I don't want to go into too much detail -- Ruben has a bunch of YouTube videos out where she goes does deep dive explanations -- and I would also encourage you to read her book. But in short, she categorizes people based on two measures -- how they deal with external expectations -- like professional deadlines, commitments to friends and family, etc. and how they deal with internal expectations -- like new years resolutions, promises to yourself to make time for exercise, eating well, etc. She has a graphic for the 4 resulting types, but I prefer a straight up quadrant diagram. At the top is how you deal with external expectations and vertically is how you deal with inner expectations. So, just briefly,
- Upholders - People who deal well with both expectations she calls Upholders. They do the things that others expect of them and are also good about making time to meet their own expectations. They are usually self-motivated and reliable, but they can be uptight and rule obsessed.
- Obligers - Those who are good at meeting the expectations of others, but not so great at meeting their own Ruben calls Obligers. These folks are the bedrock of society, great co-workers, volunteers on the PTA, but highly susceptible to burnout, since they take care of the needs and expectations of others, but neglect their own needs in the process. Ruben talks about Obliger Rebellion, which is when Obligers have suddenly had enough and refuse to meet any expectation. The vast majority of people identify as Obligers.
- Questioners - Questioners are those who meet their own inner expectations, but question all external expectations. In fact, if you find yourself questioning this entire framework, you are probably a questioner. They are generally happy to comply with the expectations of others -- IF they have a good reason why and they will ask a TON of questions to determine whether it makes sense to them. Once they are convinced something isn't just arbitrary or a terrible idea, they make it into an internal expectation, which they have no problems with. Questioners are self-directed, research and logic oriented, and like to improve processes, however, the constant questioning can be annoying and they really don't like to be questioned back. And finally,
- Rebels - The folks who resist external and internal expectations Ruben calls Rebels. They will do what they want to do, when they want to do it, in the way they deem best. They are authentic, challenge status quo, and value freedom. However, they can be frustrating to others AND to themselves -- many times failing to meet basic expectations like paying bills, getting to work on time, and meeting deadlines.
I'm guessing just after that brief description of each tendency, you probably have a good sense of which one you belong to -- and you can probably figure out the appropriate category for your spouse AND for your children. So, I'm an Upholder leaning towards Questioner married to an Obliger. One of my kids is an Obliger -- one is a Rebel.
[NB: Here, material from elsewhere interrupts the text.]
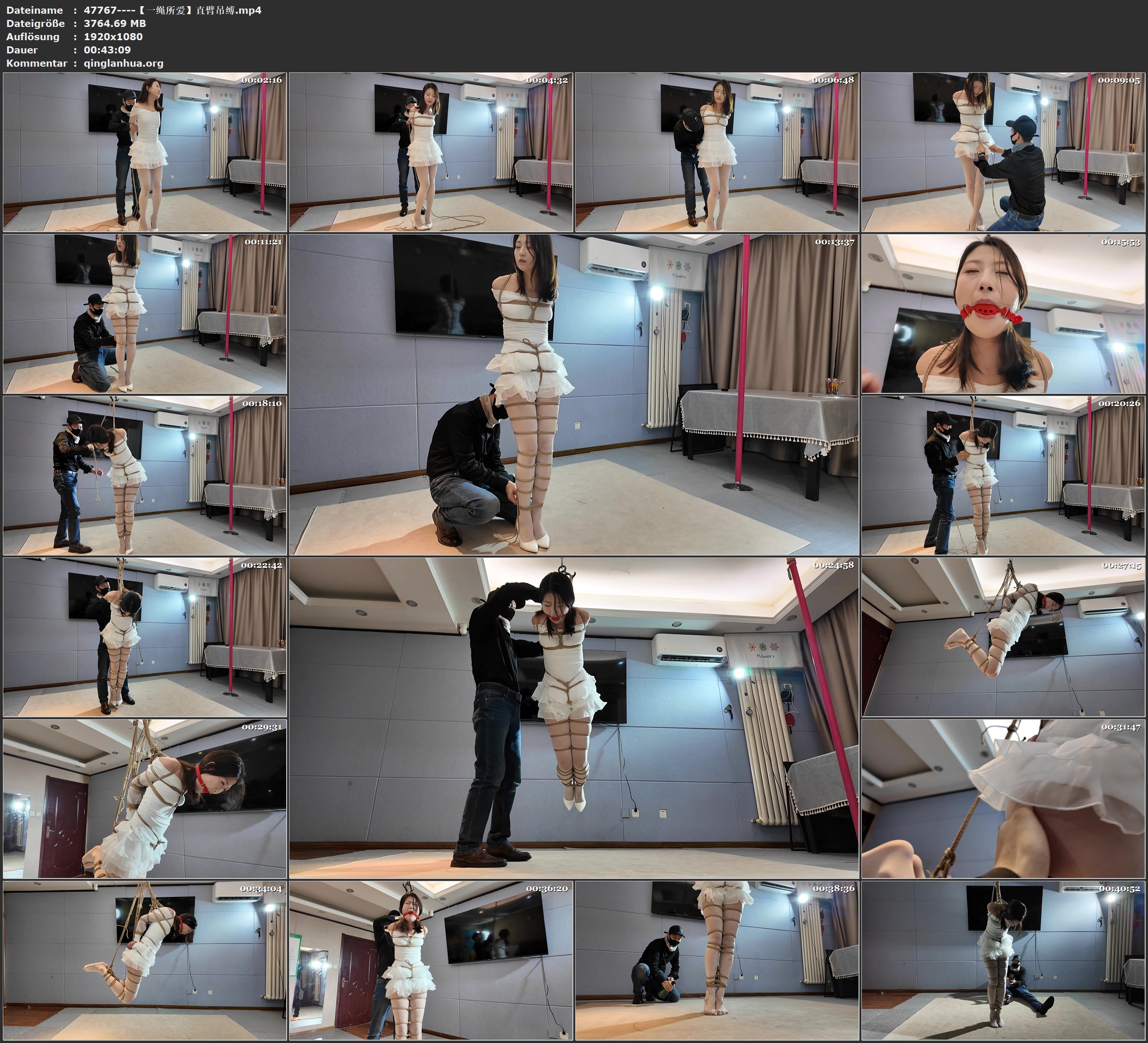Click the thumbnail timestamped 00:02:16
Image resolution: width=1148 pixels, height=1043 pixels.
[x=145, y=152]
What I like most about this paradigm is it's usefulness. Since it's based entirely around what makes us act, it lends itself well to tips for motivation and behavior change -- WHICH if you are a parent is something you might be interested in. So, let's go back through each of the tendencies and talk about the best tips and strategies for motivating different kind of person each to act.
- Upholders - If you have a child who is an Upholder, you probably don't need tips for motivating him or her. I'm just going to stick with a female pronoun from now on for simplicity's sake. Upholders are amazingly self-motivated and tend to follow the rules. You simply have to tell them what needs to be done and it will generally get done since they tend to value performance and reliability. One issue you may want to look for a tendency toward Upholder Tightening - the inability to make an exception or take a break. Encourage your Upholder child to be open to new experiences and not to blindly follow the rules, but instead to look for the best and most effective ways to do things.
- Obligers - If your child is an Obliger, she may already feel a great deal of pressure from her teachers and parents to perform well. Your job with such a kid is to ensure that she takes time for herself -- and not just to watch Netflix and sit in her bed, but to exercise regularly and do the good things she needs to do so that she doesn't get resentful. You can help her meet inner expectations by helping her to set boundaries properly and, if she asks for it, providing outer accountability for her inner expectations. She should not always prioritize the needs of others over her own needs.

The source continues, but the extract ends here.